Image Processing Pipelining in VHDL

爷,独闯天下 提交于 2019-12-11 02:33:57

问题


I am currently trying to develop a Sobel filter in VHDL. I am using a 640x480 picture that is stored in a BRAM. The algorithm uses a 3x3 matrix of pixels of the image for processing each output pixel. My problem is that I currently only know of putting an image into a BRAM where each address of the BRAM holds one pixel value. This means I can only read one pixel per clock. My problem is that I am trying to pipeline the data so I would ideally need to be able to get three pixel values (one from each row of the picture) per clock so after my initial latency, I can load in three new pixel values per clock and get an output pixel on every clock. I am looking for a way to do this but cannot figure it out.

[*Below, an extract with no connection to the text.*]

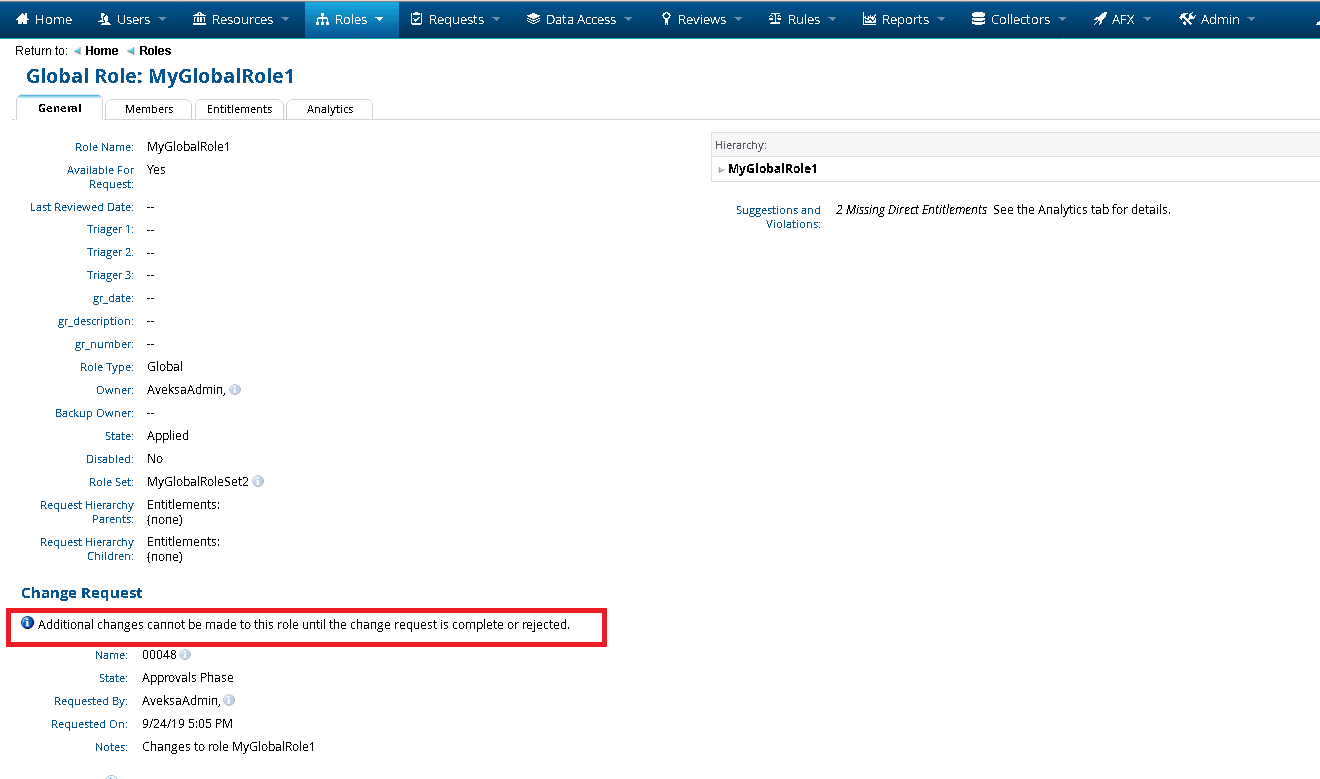The image size is (1320, 779).
Task: Open the Data Access menu
Action: tap(579, 19)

The only way I can think of to fix this is to have the image in 3 BRAMs. that way I can read in values from 3 rows per each clock cycle. However, there is not enough memory space to fit even one more RAM large enough to fit a 640x480 image let alone three. I could lower the picture size to do it this way, but I really want to do it with my current 640x480 image size.

Any help or guidance would be greatly appreciated.


回答1:


A simple solution would be to store 1/4th of the image in 4 separate memories. First memory contain every 4th line, second every 4th line, starting from second line, etc. I would use 4 even if you need 3 lines, since 4 evenly divides 480 and every other standard resolution. Also, finding a binary number modulo 4 is trivial, which is needed to order the memories.

You can use the MSB of the line number to address your RAM, and the LSBs to figure out the relative order of each RAM output (code is only to demonstrate idea, it's not usable as is...):

address <= line(line'left downto 2) & col; -- Or something more efficent on packing
data0 <= ram0(address);
data1 <= ram1(address);
data2 <= ram2(address);
data3 <= ram3(address);

case line(1 downto 0) is
    when "00" =>
        line0 <= data0;
        line1 <= data1;
        line2 <= data2;
    when "01" =>
        line0 <= data1;
        line1 <= data2;
        line2 <= data3;
    when "10" =>
        line0 <= data2;
        line1 <= data3;
        line2 <= data0;
    when "11" =>
        line0 <= data3;
        line1 <= data0;
        line2 <= data1;
    when others => null;
end case;



回答2:


I made a sobel filter few years ago. To do that, i wrote a pipeline that gives 9 pixels at each clock cycle:

architecture rtl of matrix_3x3_builder_8b is
type fifo_t is array (0 to 2*IM_WIDTH + 2) of std_logic_vector(7 downto 0);
signal fifo_int : fifo_t;

begin    

    p0_build_5x5: process(rst_i,clk_i)
    begin
        if( rst_i = '1' )then
            fifo_int <= (others => (others => '0'));
        elsif( rising_edge(clk_i) )then
             if(data_valid_i = '1')then
                for i in 1 to 2*IM_WIDTH + 2 loop
                    fifo_int(i) <= fifo_int(i-1);
                end loop;           
                fifo_int(0) <= data_i;  
            end if;
        end if;
    end process p0_build_5x5;

data_o1 <= fifo_int(0*IM_WIDTH + 0);
data_o2 <= fifo_int(0*IM_WIDTH + 1);
data_o3 <= fifo_int(0*IM_WIDTH + 2);
data_o4 <= fifo_int(1*IM_WIDTH + 0);
data_o5 <= fifo_int(1*IM_WIDTH + 1);
data_o6 <= fifo_int(1*IM_WIDTH + 2);
data_o7 <= fifo_int(2*IM_WIDTH + 0);
data_o8 <= fifo_int(2*IM_WIDTH + 1);
data_o9 <= fifo_int(2*IM_WIDTH + 2);

end rtl;

Here you read the image pixel by pixel to build your 3x3 matrix. The pipeline is longer to fill up but once completed, you have a new matrix each clock pulse.




回答3:


If you want to continue storing the whole image, then I would do as Jonathan Drolet recommended and cycle between four rams while writing and read all 4 at once (muxing the three you care about into 3 registers). This works because your rams will be deep enough that you will still be able to get full BRAM utilization at 1/4 the depth (77k deep still) and your reads can be predictably segmented.

For the specifics of this problem, Nicolas Roudel's method is much cheaper with BRAM, although you can't store the whole image at one time, so wherever you send your results can't backpressure you unless you can backpressure your data source. That may or may not matter for your application.

When you try to do something like this with extremely wide, but fairly shallow (1k deep) rams segmenting will use more block ram (or even start inferring distributed ram). When the reads do not follow a particular pattern (the pattern in your case is that they are all sequential and adjacent locations), the ram cannot be segmented. The best strategy to maintain efficient BRAM use is often to build quad port rams from the natively dual port block rams by clocking them with a 2x clock that is phase aligned with your normal clock, allowing you to do a write and 3 reads every 1x clock cycle.